**Excerpted passage:**
····················
The amaranth family boasts a wide-ranging spectrum, including the broadleaf redroot pigweed (Amaranthus retroflexus). If pigweed ends up in haylage or balage, such occurrence poses no diet or health threat to ruminants consuming this diverse forage package. Problems arise when another version of pigweed called Palmer’s amaranth (Amaranthus palmeri) becomes the target of chemical warfare for its presence in annual crops like corn, soybeans, and peanuts. Chemical attacks on A. palmeri are just about as smart as kicking a sleeping grizzly bear. Here’s why.                                                                                                                                                                                                              A. palmeri possesses two very significant beneficial botanical traits. First is this weed’s dioecious nature. Monoecious plants have both male and female flowers on the same specimen, while dioecious plants produce male and female flowers on different specimens. Dioecious plants display greater genetic diversity compared to monoecious plants, logically about twice as much. The greater a species’ natural biodiversity, the greater the chance of finding individuals that have natural immunity to chemicals like glyphosate. Let’s assume that in a population of 1,000 A. palmeris one single male survives and then mates with a surviving female to produce viable seed. Then the vast majority of the next generation will be glyphosate-tolerant (GT). This new generation of GT plants passes on their genes, amplifying their natural herbicide resistance in each succeeding generation. University of Georgia data shows that a single A. Palmeri female can spread more than 10 seeds on every square foot of an acre. Now accept the fact that those GT A. palmeris no longer have to compete with their glyphosate-susceptible cousins — they’re all dead.

  1. palmeri’s second major attribute is its C-4 trait. Let’s briefly review C-4. In their “body-building” processes, most plants create compounds using three-carbon units. But crops like millet, sorghum and corn perform their carbon-structuring functions using four-carbon modules. Botanists collectively group these plants as C-4s. The C-4 trait is a real advantage, particularly in areas where too much heat combines with too little water. In order for a plant to gather carbon atoms from the air, it opens it stoma (microscopic leaf pores). C-4 group members use their stoma to limit water loss and retain acquired carbon much more efficiently than C-3s. To that distinctive C-4 club we must add the amaranths, including, unfortunately, Palmer’s.

As Palmer’s amaranth’s glyphosate tolerance became more widespread, herbicide scientists brought another chemical arrow out of the quiver, namely dicamba. Rapidly, scientists genetically engineered field crops to tolerate this 60-year-old herbicide. However, unlike glyphosate, dicamba has a strong tendency to volatilize and drift during warm, humid, summer nights common in the south. A couple weeks ago much of the Northeast experienced some of those southern after-dark conditions where temperatures only dipped down into the mid-seventies. Such conditions often cause newly sprayed dicamba to volatilize from the contacted plant surfaces, becoming airborne … drifting wherever breezes waft it. All too often, the dicamba mists landed on neighbors’ crops that had not been genetically modified to survive dicamba applications. Understandably, neighbor relations soured rapidly. Dicamba’s manufacturers blamed the chemical mishap on applicator error. Through it all A. palmeri has now mutated resistance to a second herbicide. Nature always bats last.

Quinoa, spinach, regular pigweed, Palmer’s amaranth… one big happy dioecious, C-4, Amaranthaceae family. I had my quinoa concoction for breakfast yesterday… so I’ll have it again tomorrow.
····················
**Data for analysis:**
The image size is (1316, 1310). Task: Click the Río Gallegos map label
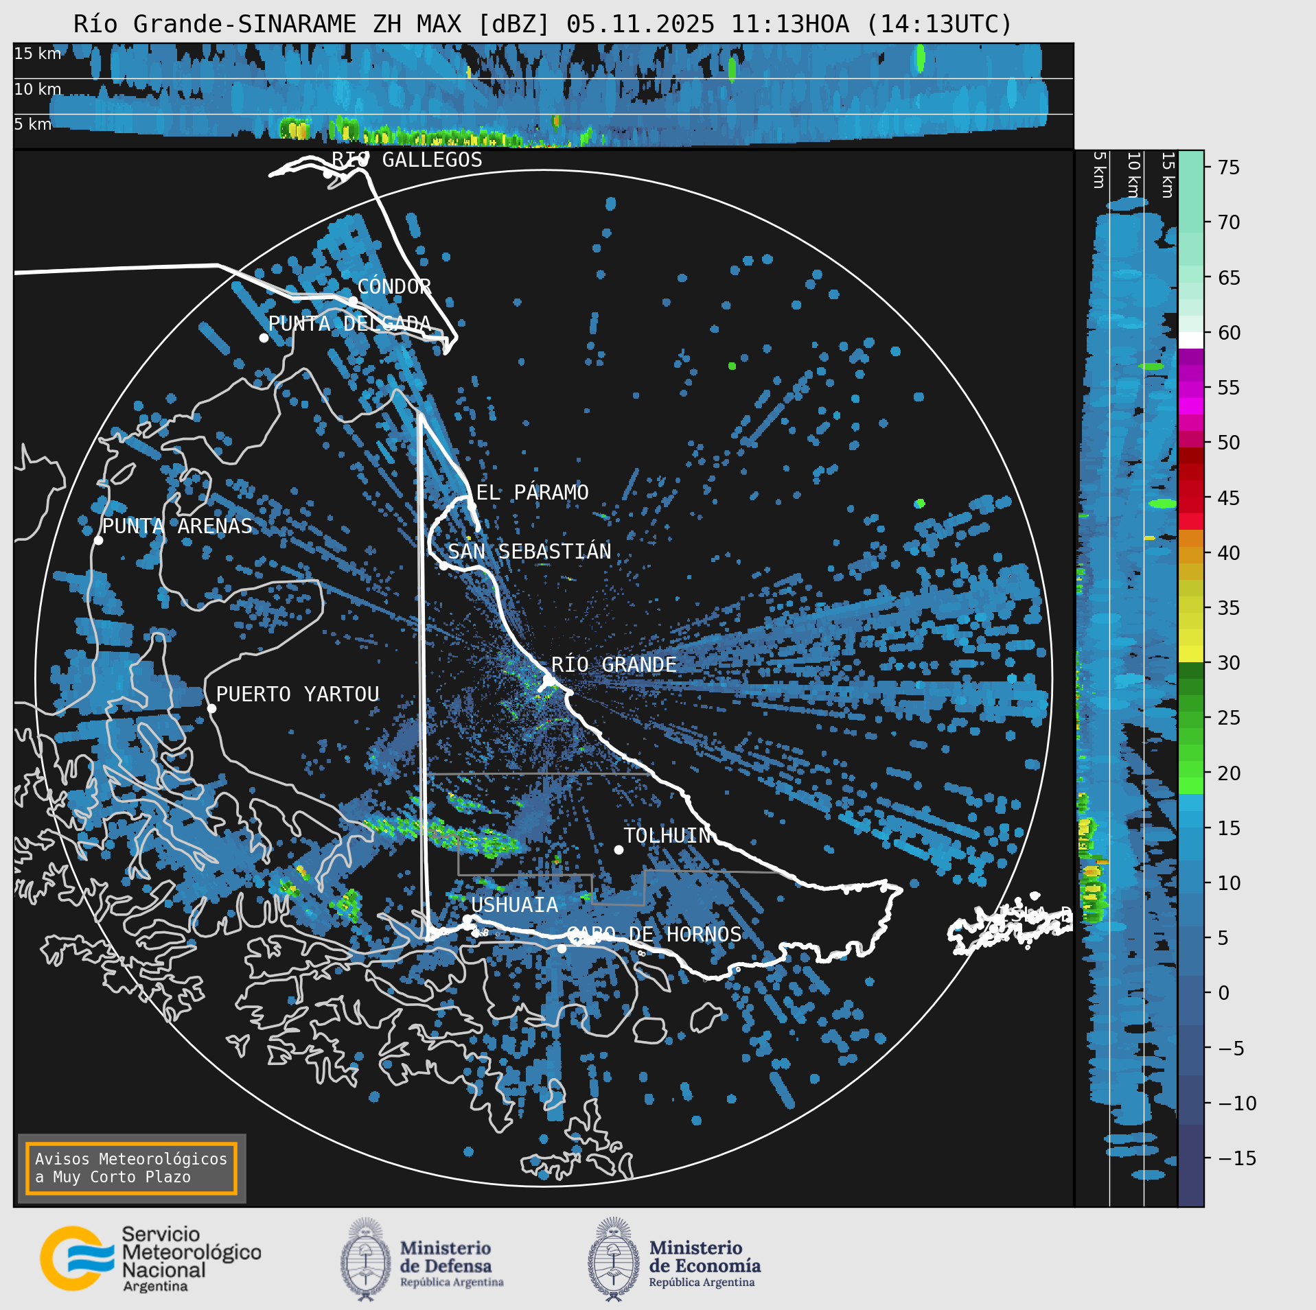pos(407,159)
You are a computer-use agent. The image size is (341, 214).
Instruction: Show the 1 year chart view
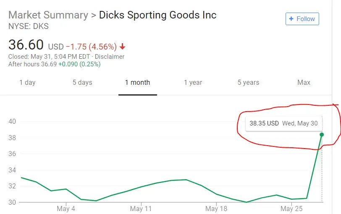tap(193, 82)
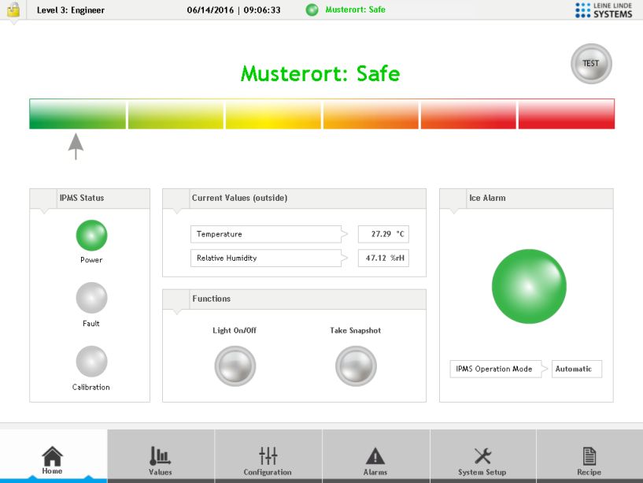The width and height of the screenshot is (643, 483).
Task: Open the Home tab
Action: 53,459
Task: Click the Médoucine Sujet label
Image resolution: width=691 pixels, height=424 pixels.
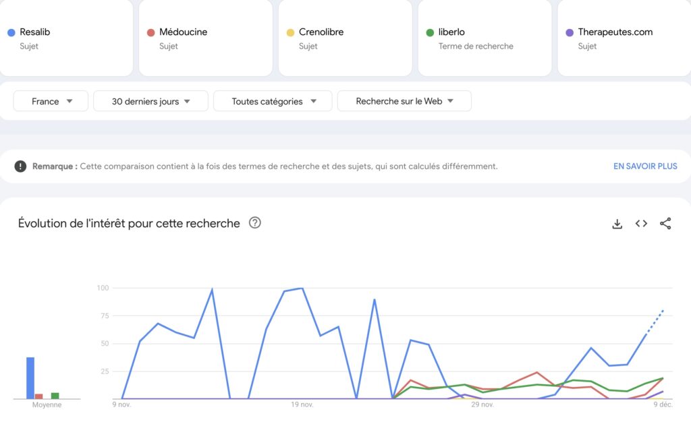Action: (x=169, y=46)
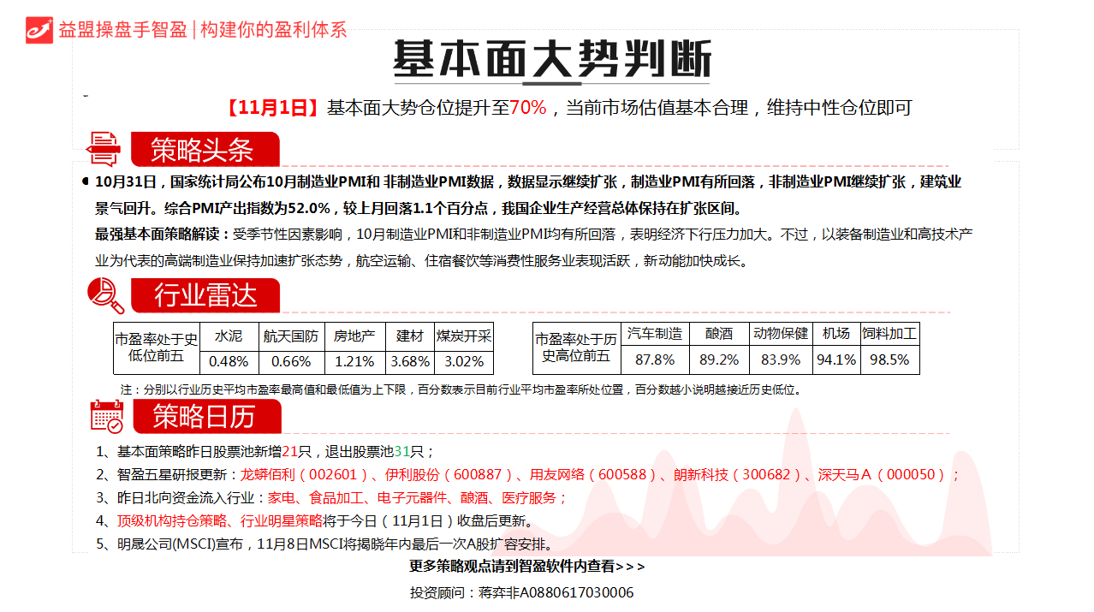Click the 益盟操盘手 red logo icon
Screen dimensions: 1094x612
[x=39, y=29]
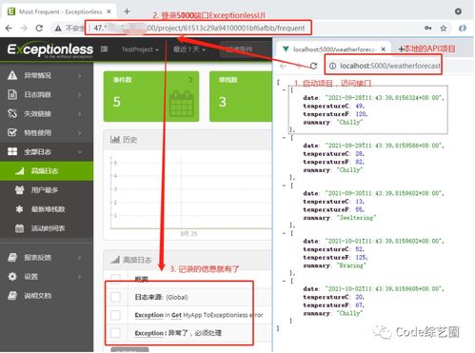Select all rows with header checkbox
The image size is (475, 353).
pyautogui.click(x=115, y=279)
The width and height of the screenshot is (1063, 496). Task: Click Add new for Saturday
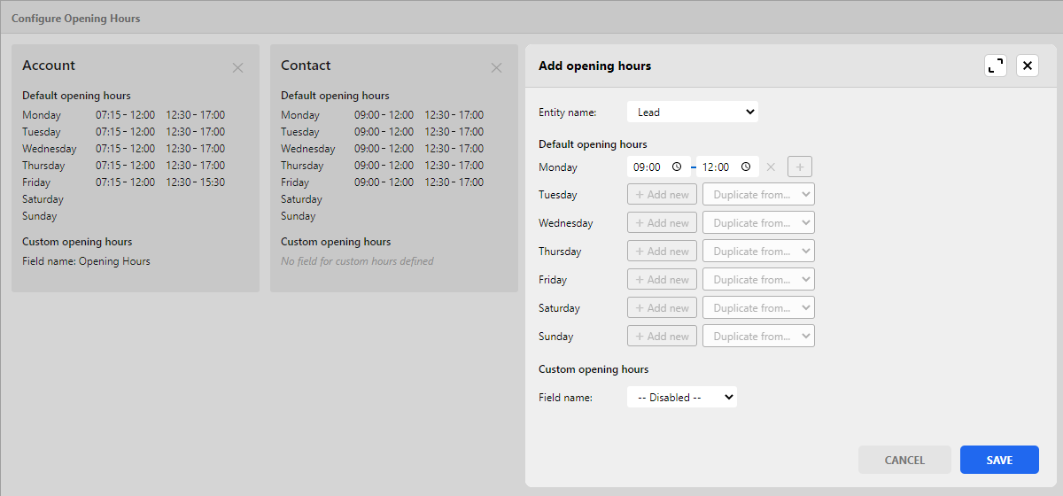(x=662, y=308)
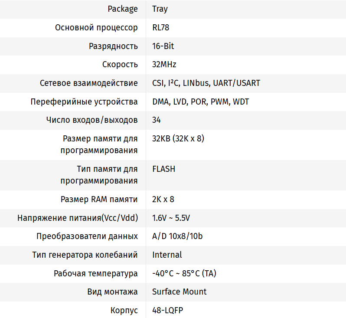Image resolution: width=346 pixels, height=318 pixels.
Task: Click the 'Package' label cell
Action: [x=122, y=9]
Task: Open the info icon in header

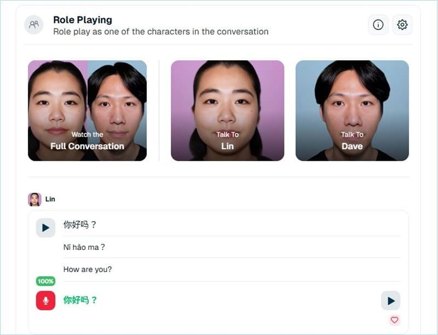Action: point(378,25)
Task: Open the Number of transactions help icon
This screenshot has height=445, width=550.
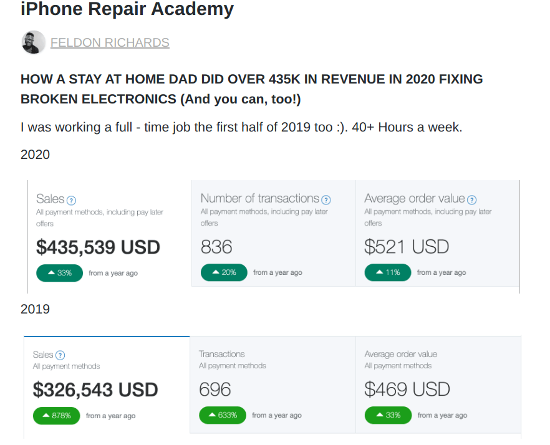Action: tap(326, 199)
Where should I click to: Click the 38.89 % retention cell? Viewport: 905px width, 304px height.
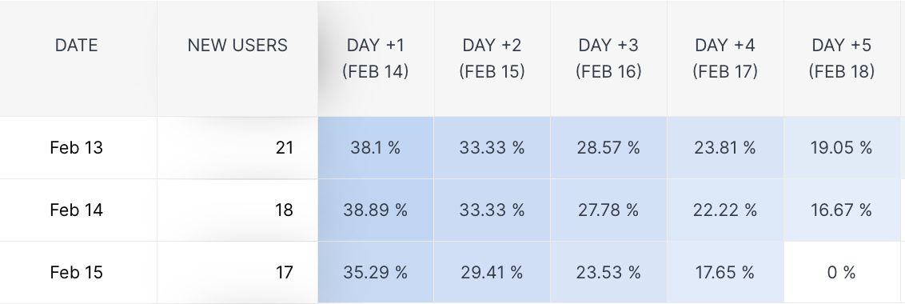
····················
**Exercise:** Reproduce word for word the part of the passage about Palmer’s amaranth that begins at the words "Quinoa, spinach, regular" and ends after "it again tomorrow.". Rely only on the passage about Palmer’s amaranth.

**Result below:**
Quinoa, spinach, regular pigweed, Palmer’s amaranth… one big happy dioecious, C-4, Amaranthaceae family. I had my quinoa concoction for breakfast yesterday… so I’ll have it again tomorrow.